David never got to know a wife or a child of his own, two of the most important joys of this life. And today I also have a grandson, ready for his senior year in high school. Many memories, indeed.
There were at least two moments when my life could have easily ended much earlier than it eventually will. The first was at the age of perhaps eight. I was standing on the entrance to a private lane, awaiting the bus to take me to school. The bus lost its right front wheel as it braked for the stop. The wheel came threateningly toward me with a sort of fierceness in its bouncing roll. Then, for no apparent reason, it veered to the right, into the ditch, striking the culvert instead of me. I was too young to fully appreciate how fortunate I was at the time.
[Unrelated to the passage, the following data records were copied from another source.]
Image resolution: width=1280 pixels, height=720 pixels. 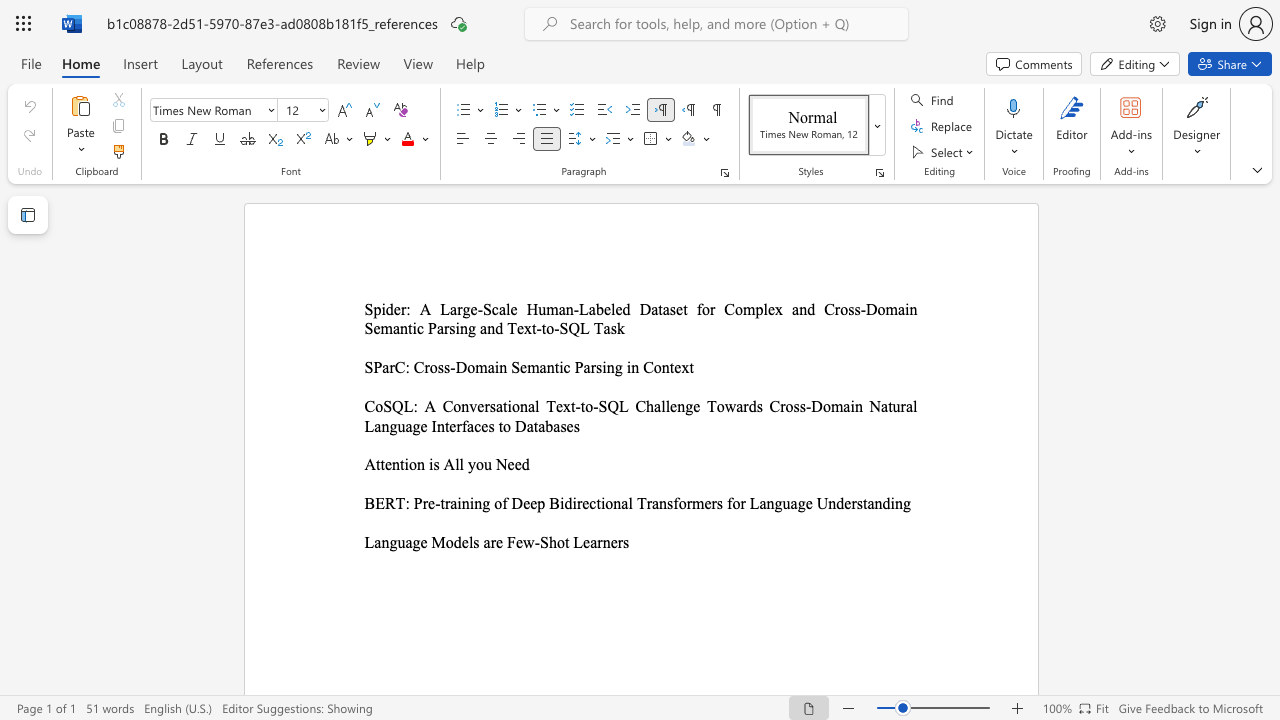 I want to click on the 1th character "C" in the text, so click(x=400, y=367).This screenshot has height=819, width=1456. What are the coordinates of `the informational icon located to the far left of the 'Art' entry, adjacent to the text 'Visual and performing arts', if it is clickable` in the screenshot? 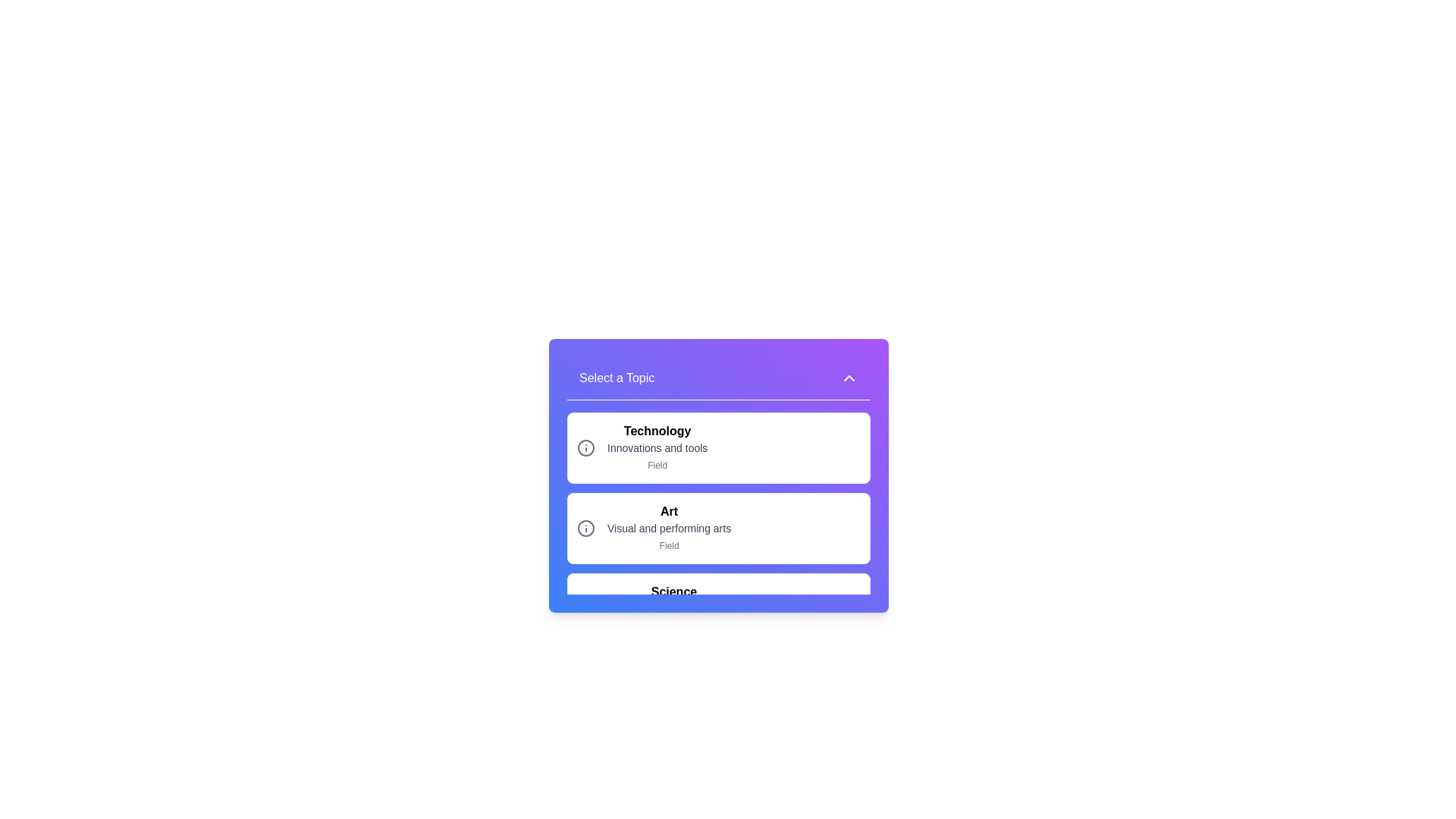 It's located at (585, 528).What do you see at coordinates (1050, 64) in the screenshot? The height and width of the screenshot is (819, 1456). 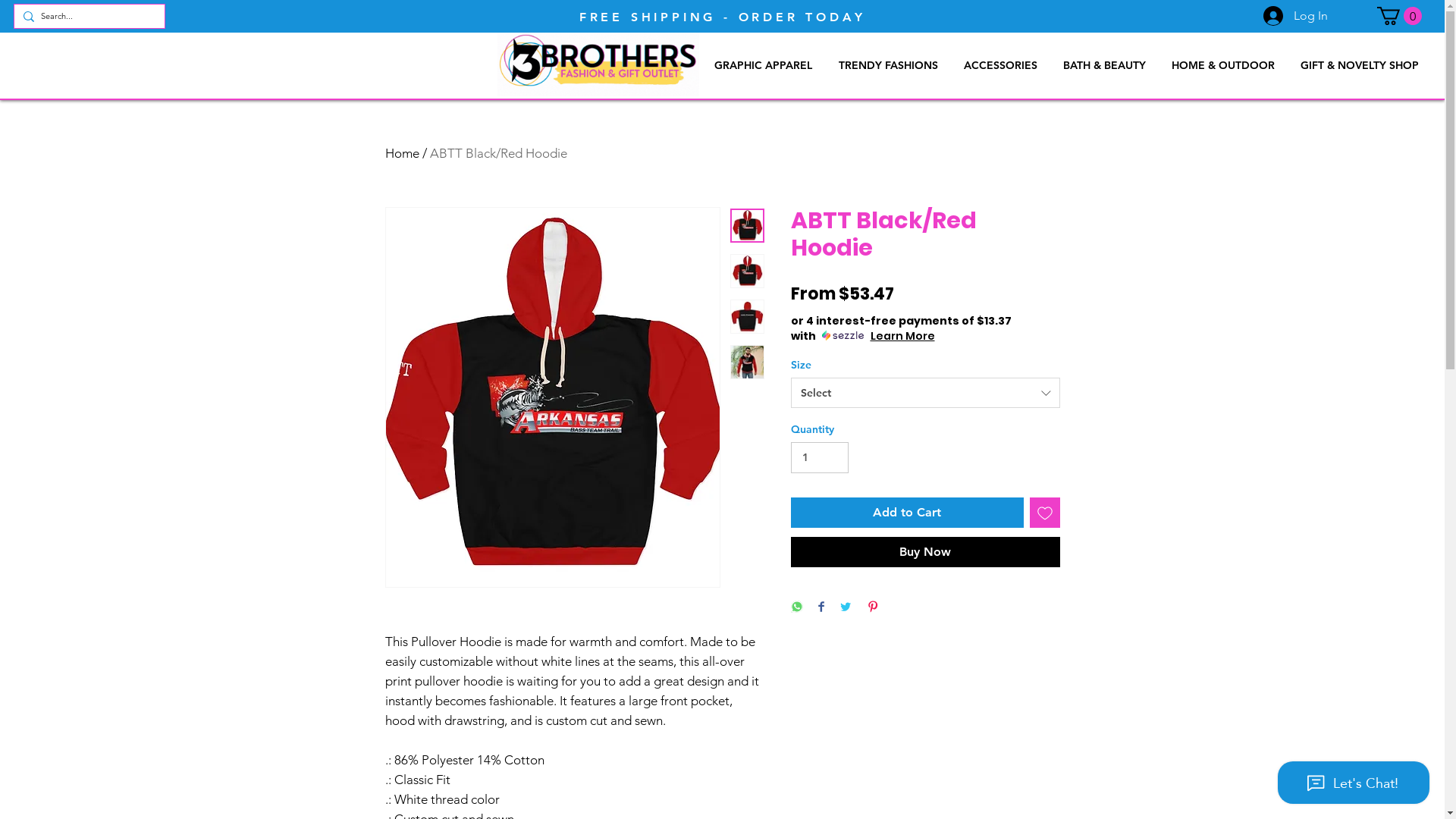 I see `'BATH & BEAUTY'` at bounding box center [1050, 64].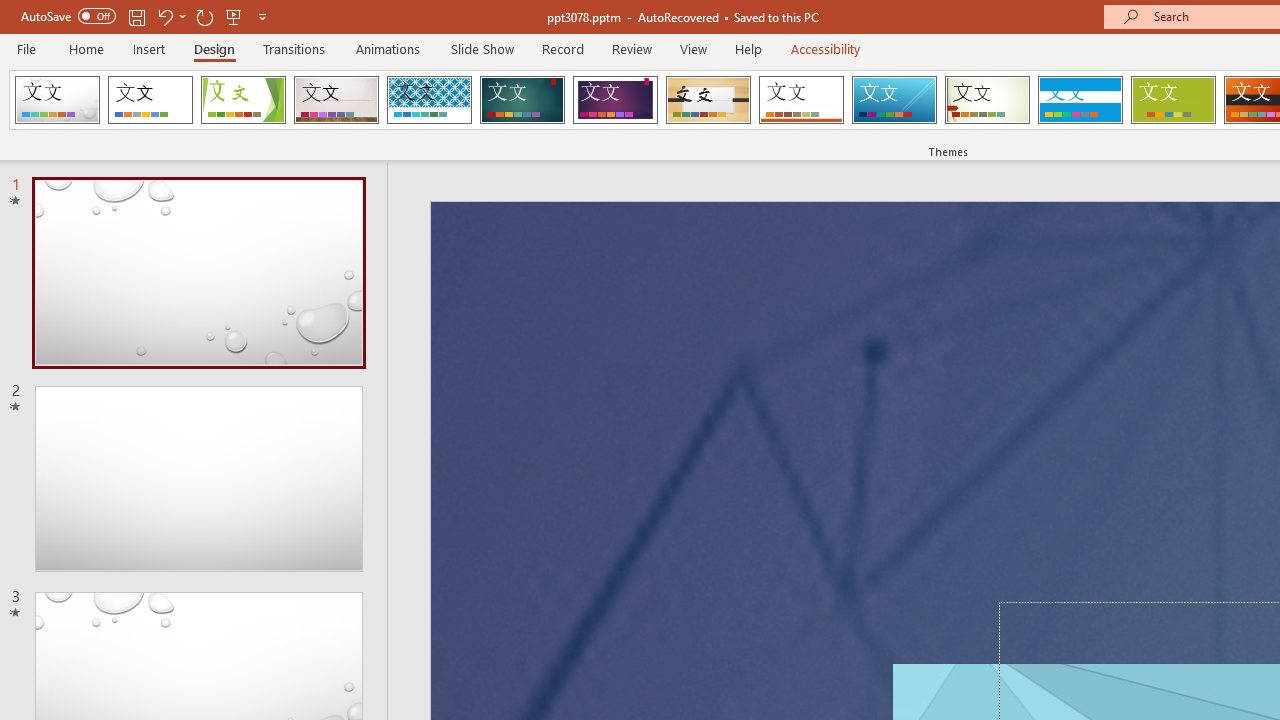 The height and width of the screenshot is (720, 1280). I want to click on 'Integral', so click(428, 100).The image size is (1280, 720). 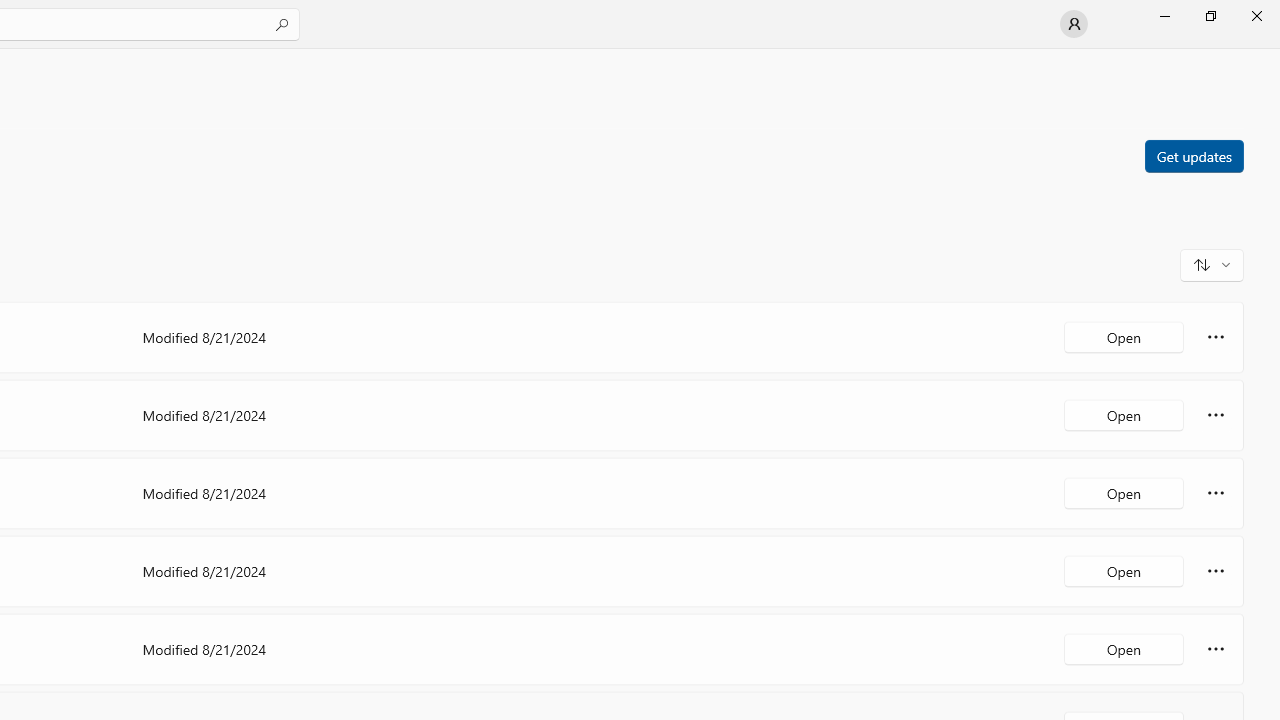 I want to click on 'More options', so click(x=1215, y=649).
Then there was the time in 1970, a half-century ago, when the Kent State massacre of college students happened while I was, myself, a college student. A day or so later when campus unrest swept the nation, my school, Southern Illinois University, told us all the school was closed, everyone go home. I instead went out after a curfew to “get the photo of a lifetime.” I found a place where a moving phalanx of police in riot gear approached up a deserted downtown street. I snapped the shutter as a tear gas canister struck the steel mailbox on the corner. It struck with considerable force, just behind my right ear. He might actually have been shooting it at me, not the mailbox. Or maybe he just hoped he would miss me and hit the mailbox. I will never know. Either way, I got pretty lucky that day. Neil Young’s song about “four dead in Ohio,” could have had a version that added, “and one more in Illinois.” David was not lucky enough to have lived through any of these remarkable experiences.
Only the unlucky die young. This is sad, but unfortunately true. We want to give to those around people dying young, some measure of reassurance, some value to be appreciated, so that the grief becomes more bearable. It is not entirely a fool’s errand. Feelings do matter. But as I await the Grim Reaper, I know that I have been the lucky one, to get to be the old man. Perhaps the brother that I never knew has given me the contrast to fully appreciate my good fortune. Unlike the results for David Eugene Cooper, or for Shelley Duval or Richard Simmons, the clock still ticks for me. And I can still hold out hope that the memories somehow come along for the ride when the ticking stops.